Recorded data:
^^^^

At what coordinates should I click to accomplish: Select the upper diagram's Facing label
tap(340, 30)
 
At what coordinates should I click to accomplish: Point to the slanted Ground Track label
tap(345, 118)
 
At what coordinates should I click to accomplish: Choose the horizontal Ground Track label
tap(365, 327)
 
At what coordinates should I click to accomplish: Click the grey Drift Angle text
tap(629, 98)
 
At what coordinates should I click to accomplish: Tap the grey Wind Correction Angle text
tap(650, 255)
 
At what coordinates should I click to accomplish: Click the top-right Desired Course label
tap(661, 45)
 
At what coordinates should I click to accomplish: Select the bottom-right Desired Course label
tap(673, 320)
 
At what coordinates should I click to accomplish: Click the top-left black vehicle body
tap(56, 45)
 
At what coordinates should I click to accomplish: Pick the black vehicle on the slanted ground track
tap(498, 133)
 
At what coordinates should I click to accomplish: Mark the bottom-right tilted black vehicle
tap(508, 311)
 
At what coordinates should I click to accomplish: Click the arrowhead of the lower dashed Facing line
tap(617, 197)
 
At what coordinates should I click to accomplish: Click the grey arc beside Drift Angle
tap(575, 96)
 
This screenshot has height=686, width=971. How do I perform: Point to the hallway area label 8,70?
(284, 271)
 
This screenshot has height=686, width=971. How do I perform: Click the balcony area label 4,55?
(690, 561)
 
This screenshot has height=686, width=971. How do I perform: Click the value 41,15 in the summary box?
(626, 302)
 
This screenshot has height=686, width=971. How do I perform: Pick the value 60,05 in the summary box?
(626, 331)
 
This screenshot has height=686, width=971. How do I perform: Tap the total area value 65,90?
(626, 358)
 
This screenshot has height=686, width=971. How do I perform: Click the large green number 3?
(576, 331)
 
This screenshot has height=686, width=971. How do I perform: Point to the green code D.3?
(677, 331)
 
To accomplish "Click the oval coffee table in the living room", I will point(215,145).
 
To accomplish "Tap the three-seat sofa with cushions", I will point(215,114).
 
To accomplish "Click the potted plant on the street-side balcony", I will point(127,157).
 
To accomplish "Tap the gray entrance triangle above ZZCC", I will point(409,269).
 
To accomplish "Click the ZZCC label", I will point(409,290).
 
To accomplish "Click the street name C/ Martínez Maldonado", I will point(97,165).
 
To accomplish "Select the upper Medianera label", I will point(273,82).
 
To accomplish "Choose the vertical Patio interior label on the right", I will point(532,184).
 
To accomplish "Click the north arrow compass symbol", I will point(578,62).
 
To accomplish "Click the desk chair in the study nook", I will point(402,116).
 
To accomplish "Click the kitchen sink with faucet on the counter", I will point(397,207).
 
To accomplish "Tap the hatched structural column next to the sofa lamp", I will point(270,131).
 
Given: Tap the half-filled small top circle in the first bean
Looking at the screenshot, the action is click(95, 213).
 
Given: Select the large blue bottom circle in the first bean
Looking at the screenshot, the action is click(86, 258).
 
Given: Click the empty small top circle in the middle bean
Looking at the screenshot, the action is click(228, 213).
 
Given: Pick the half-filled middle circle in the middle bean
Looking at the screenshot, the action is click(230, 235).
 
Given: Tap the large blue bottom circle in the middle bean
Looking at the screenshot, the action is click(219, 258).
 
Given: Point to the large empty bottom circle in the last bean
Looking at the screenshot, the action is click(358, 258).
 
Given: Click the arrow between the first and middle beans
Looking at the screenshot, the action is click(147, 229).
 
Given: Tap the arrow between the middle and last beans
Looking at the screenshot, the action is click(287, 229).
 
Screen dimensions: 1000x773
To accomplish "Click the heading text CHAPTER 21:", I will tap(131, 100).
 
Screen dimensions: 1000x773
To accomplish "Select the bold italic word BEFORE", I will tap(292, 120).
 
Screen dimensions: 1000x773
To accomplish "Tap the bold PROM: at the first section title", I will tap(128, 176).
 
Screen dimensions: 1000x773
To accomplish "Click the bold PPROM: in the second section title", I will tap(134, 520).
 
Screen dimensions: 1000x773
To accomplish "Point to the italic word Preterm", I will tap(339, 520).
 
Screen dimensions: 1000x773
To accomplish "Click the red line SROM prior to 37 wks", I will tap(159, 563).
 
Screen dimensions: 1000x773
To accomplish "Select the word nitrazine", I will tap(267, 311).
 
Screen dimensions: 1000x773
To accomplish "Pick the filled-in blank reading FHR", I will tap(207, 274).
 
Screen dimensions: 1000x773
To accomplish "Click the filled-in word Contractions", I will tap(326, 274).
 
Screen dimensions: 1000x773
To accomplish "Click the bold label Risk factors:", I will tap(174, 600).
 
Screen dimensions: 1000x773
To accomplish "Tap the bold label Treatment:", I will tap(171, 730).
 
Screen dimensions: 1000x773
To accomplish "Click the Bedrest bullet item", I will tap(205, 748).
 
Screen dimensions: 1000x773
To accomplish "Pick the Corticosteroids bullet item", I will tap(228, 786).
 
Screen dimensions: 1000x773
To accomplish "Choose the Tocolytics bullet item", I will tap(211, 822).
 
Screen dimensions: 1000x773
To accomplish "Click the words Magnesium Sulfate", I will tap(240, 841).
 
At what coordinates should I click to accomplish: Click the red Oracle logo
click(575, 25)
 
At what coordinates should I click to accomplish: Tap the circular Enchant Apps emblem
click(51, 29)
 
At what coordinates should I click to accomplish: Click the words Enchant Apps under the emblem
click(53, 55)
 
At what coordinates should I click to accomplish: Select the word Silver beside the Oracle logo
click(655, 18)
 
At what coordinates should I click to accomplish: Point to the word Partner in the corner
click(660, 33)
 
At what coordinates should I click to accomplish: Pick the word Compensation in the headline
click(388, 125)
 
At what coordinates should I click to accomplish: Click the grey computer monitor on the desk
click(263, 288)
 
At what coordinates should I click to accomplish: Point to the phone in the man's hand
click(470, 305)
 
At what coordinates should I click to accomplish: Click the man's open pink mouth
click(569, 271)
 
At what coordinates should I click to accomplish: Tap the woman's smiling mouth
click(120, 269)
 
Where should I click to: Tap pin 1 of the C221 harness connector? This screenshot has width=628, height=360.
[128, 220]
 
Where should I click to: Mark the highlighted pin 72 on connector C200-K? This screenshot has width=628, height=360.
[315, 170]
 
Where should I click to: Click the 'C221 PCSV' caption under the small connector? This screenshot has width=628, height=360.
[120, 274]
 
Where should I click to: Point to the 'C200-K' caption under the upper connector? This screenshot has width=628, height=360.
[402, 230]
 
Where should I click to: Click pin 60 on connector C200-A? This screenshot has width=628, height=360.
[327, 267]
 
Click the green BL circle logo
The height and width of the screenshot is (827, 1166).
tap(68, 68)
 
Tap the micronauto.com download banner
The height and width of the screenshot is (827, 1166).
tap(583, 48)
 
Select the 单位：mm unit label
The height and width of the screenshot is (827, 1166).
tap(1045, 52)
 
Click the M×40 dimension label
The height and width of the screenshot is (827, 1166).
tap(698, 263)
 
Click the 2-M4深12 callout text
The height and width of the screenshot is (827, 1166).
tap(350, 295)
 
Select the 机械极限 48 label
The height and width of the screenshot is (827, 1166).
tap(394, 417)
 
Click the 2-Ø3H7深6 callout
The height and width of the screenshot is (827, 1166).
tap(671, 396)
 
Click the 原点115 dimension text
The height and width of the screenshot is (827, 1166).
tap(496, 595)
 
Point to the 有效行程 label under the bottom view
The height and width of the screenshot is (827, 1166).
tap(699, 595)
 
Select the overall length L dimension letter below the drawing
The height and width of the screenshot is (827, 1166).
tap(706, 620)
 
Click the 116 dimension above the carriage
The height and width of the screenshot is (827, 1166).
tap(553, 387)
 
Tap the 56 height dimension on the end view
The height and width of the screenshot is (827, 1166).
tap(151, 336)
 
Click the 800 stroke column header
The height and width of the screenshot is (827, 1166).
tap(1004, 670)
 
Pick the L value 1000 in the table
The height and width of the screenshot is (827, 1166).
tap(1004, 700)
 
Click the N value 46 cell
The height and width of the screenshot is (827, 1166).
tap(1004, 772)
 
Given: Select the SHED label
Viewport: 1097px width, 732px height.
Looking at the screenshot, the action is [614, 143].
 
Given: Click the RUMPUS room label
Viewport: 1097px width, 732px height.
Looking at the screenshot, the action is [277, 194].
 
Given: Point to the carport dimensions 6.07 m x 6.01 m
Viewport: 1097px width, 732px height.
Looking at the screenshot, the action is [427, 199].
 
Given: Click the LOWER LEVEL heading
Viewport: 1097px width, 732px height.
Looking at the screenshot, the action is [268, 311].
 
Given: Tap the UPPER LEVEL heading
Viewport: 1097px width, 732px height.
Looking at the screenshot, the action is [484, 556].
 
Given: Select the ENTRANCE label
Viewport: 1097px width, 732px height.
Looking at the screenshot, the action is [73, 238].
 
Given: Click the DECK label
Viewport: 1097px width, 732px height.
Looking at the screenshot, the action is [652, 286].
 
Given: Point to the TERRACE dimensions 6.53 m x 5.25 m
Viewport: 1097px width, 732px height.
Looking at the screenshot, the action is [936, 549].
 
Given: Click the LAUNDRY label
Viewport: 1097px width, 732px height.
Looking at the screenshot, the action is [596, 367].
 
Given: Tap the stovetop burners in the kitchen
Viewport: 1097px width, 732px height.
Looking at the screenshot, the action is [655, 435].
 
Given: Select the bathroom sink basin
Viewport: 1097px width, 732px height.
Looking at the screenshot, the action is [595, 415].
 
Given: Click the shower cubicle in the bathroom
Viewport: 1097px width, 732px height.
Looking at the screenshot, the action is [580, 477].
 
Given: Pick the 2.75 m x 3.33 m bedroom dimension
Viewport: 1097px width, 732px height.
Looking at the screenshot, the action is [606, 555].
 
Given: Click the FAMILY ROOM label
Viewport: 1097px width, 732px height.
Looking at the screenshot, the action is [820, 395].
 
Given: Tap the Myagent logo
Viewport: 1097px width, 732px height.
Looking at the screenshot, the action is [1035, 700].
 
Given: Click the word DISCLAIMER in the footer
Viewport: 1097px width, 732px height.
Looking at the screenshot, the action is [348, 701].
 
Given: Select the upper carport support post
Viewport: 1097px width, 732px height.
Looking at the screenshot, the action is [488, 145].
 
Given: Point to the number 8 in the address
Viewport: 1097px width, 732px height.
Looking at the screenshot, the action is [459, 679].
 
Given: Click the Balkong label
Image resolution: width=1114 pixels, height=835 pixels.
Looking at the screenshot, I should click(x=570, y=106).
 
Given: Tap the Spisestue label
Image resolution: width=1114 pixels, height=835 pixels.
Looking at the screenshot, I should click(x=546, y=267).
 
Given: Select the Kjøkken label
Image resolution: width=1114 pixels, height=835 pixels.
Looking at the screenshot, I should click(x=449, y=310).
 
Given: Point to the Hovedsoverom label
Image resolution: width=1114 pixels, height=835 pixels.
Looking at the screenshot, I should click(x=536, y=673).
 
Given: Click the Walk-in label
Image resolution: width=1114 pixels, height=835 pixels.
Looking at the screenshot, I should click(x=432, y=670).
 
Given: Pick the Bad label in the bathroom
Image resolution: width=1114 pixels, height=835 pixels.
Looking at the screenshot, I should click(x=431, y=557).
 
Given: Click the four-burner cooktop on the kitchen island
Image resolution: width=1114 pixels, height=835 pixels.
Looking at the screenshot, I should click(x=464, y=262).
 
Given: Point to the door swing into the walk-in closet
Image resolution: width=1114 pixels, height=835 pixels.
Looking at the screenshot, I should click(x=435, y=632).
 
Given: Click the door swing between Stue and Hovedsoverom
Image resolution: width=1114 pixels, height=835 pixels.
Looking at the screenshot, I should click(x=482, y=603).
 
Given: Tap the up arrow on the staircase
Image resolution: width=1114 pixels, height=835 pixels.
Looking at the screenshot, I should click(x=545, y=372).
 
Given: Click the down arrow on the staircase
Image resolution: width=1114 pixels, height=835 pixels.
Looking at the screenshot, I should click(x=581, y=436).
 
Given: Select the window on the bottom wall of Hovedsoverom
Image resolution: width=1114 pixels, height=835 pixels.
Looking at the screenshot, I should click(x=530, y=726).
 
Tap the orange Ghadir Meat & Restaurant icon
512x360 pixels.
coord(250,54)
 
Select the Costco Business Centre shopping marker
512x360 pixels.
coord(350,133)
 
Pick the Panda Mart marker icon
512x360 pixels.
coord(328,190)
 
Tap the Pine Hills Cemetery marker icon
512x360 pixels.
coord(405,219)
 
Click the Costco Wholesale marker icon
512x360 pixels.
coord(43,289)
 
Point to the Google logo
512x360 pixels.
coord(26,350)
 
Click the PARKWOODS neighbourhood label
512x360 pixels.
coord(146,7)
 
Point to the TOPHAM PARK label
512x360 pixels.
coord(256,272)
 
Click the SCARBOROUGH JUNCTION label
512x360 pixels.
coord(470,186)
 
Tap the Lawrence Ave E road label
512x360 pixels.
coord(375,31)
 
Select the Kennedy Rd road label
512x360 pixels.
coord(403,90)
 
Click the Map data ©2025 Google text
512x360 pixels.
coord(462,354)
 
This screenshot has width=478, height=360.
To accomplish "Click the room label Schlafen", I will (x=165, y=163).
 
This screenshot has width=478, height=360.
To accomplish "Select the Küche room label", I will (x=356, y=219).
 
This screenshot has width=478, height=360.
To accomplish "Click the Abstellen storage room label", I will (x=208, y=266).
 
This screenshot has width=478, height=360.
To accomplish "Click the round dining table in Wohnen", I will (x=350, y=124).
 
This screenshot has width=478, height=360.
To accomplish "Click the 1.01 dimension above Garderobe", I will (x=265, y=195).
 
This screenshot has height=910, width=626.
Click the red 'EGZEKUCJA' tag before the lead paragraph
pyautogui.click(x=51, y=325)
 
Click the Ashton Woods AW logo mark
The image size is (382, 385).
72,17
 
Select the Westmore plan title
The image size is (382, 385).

^^^^

TASK PROMPT
Render the data from the line with "Select the Kennedy Rd road label" through the end of the data as a Markdown table with the columns Row and Line, omitting blank lines.

OUTPUT
| Row | Line |
|---|---|
| 1 | Select the Kennedy Rd road label |
| 2 | 512x360 pixels. |
| 3 | coord(403,90) |
| 4 | Click the Map data ©2025 Google text |
| 5 | 512x360 pixels. |
| 6 | coord(462,354) |
| 7 | This screenshot has width=478, height=360. |
| 8 | To accomplish "Click the room label Schlafen", I will (x=165, y=163). |
| 9 | This screenshot has width=478, height=360. |
| 10 | To accomplish "Select the Küche room label", I will (x=356, y=219). |
| 11 | This screenshot has width=478, height=360. |
| 12 | To accomplish "Click the Abstellen storage room label", I will (x=208, y=266). |
| 13 | This screenshot has width=478, height=360. |
| 14 | To accomplish "Click the round dining table in Wohnen", I will (x=350, y=124). |
| 15 | This screenshot has width=478, height=360. |
| 16 | To accomplish "Click the 1.01 dimension above Garderobe", I will (x=265, y=195). |
| 17 | This screenshot has height=910, width=626. |
| 18 | Click the red 'EGZEKUCJA' tag before the lead paragraph |
| 19 | pyautogui.click(x=51, y=325) |
| 20 | Click the Ashton Woods AW logo mark |
| 21 | The image size is (382, 385). |
| 22 | 72,17 |
| 23 | Select the Westmore plan title |
| 24 | The image size is (382, 385). |